Tangkapan layar saat polisi mengepung Masjid di Desa Wadas, Kabupaten Purworejo/Repro
Tangkapan layar saat polisi mengepung Masjid di Desa Wadas, Kabupaten Purworejo/Repro

Aksi penolakan warga terhadap rencana penambangan batu andesit dan pembangunan Bendungan Bener di Desa Wadas, Kabupaten Purworejo, Jawa Tengah, dinilai terjadi karena kebijakan Pemerintah tidak melibatkan partisipasi publik.


Hal itu disampaikan aktivis kemanusiaan Natalius Pigai. Menurut Pigai, aksi protes hingga berujung penangkapan oleh aparat hukum harusnya tidak perlu terjadi jika Pemerintah menjalankan pembangunan Bendungan Bener, yang salah satunya adalah penambangan quarry (batu andesit) mendengar suara rakyat.
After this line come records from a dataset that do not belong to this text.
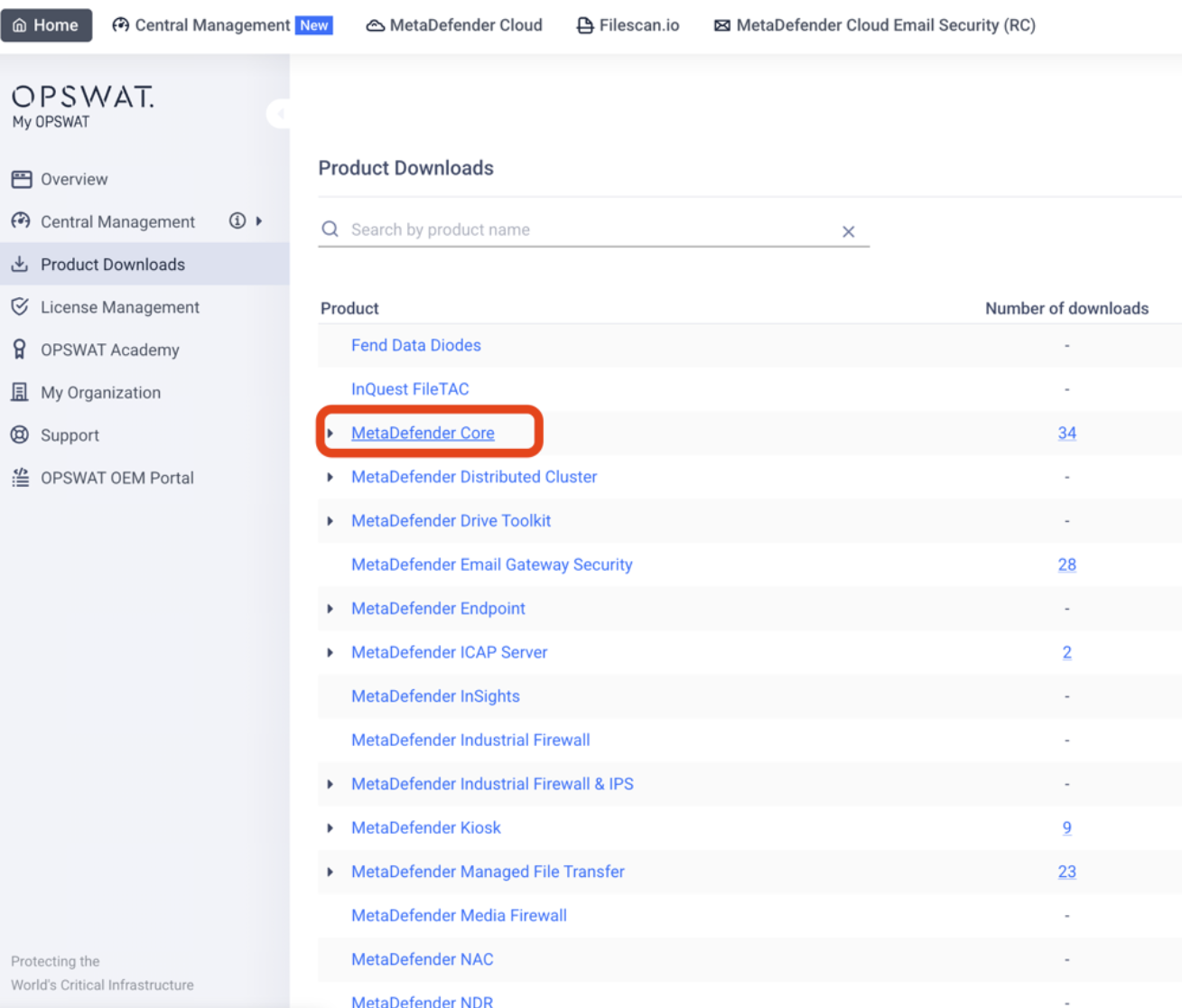The image size is (1182, 1008).
Task: Expand Central Management submenu arrow
Action: click(259, 221)
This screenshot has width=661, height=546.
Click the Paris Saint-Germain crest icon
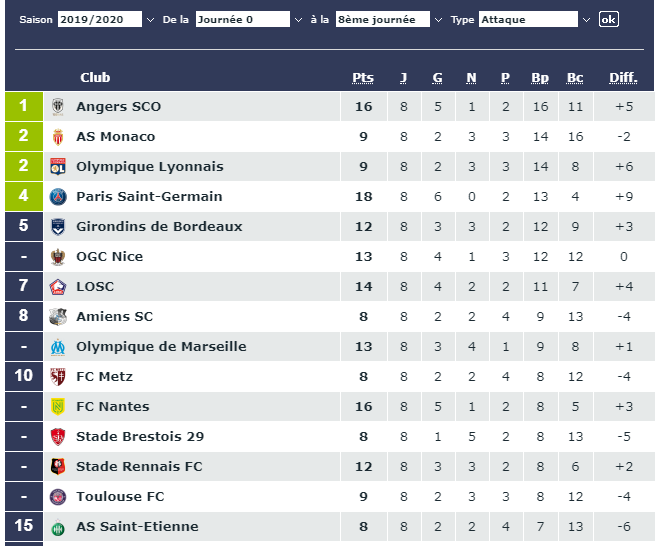58,197
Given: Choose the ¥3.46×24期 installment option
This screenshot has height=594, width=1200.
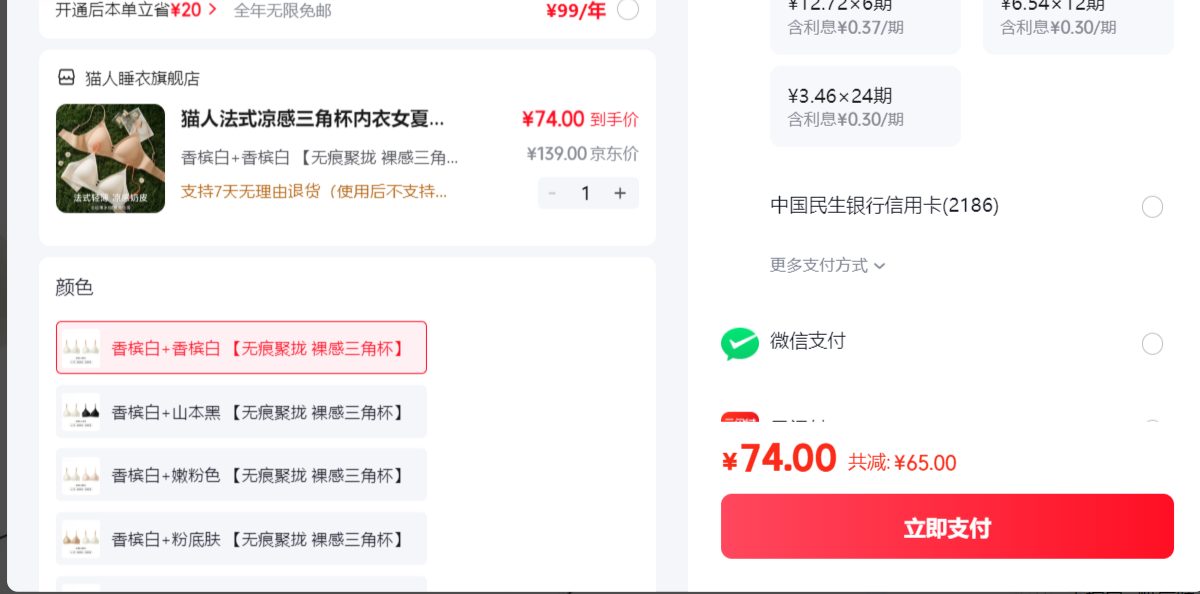Looking at the screenshot, I should coord(865,106).
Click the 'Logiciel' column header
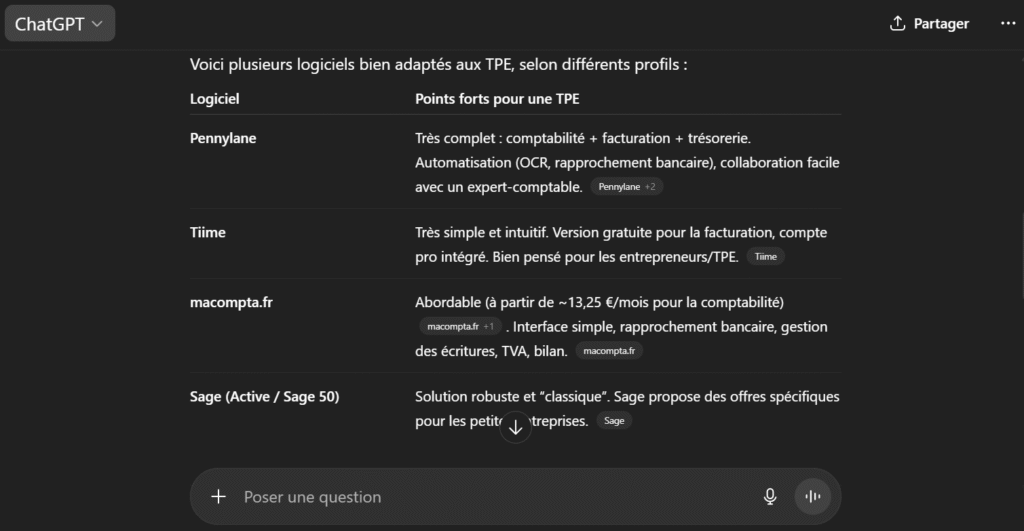This screenshot has height=531, width=1024. click(x=215, y=99)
“Riak-riak semacam ini tidak perlu terjadi jika para pihak, dalam hal ini Kementerian PUPR, Kementerian Pertanahan, dan Pemprov Jawa Tengah mau melaksanakan pembangunan partisipasif,” ujar Natalius Pigai kepada Kantor Berita Politik RMOL, Rabu (9/2).

Dalam konteks HAM dan Pembangunan atau human right and development, kata Pigai, aspek partisipasi adalah variabel terpenting dan utama.

Keterlibatan aparat kepolisian dalam mengamankan masyarakat pun dinilai hanya menjalankan perintah, dalam hal ini negara.

“Pembangunan berbasis HAM (right based development) pihak yang terkait langsung (subjek) adalah negara, dalam hal ini Kementerian PUPR, Badan Pertanahan dan Pemerintah daerah. Maka, aparat kepolisian hanya sebagai alat negara,” lanjut mantan Komisioner Komnas HAM ini.

Kepolisian, kata dia, hanya melaksanakan tugas di lapangan, di mana permintaan pengamanan datang langsung dari Pemerintah.

“Bisa saja karena kepolisian wilayah dipaksa Pemerintah sehingga agak terganggu seperti saat ini. Karena itu rakyat mestinya protes terhadap subjek pembangunan, yakni Kementerian PUPR, Kementerian Pertanahan dan Pemerintah daerah,” tukasnya.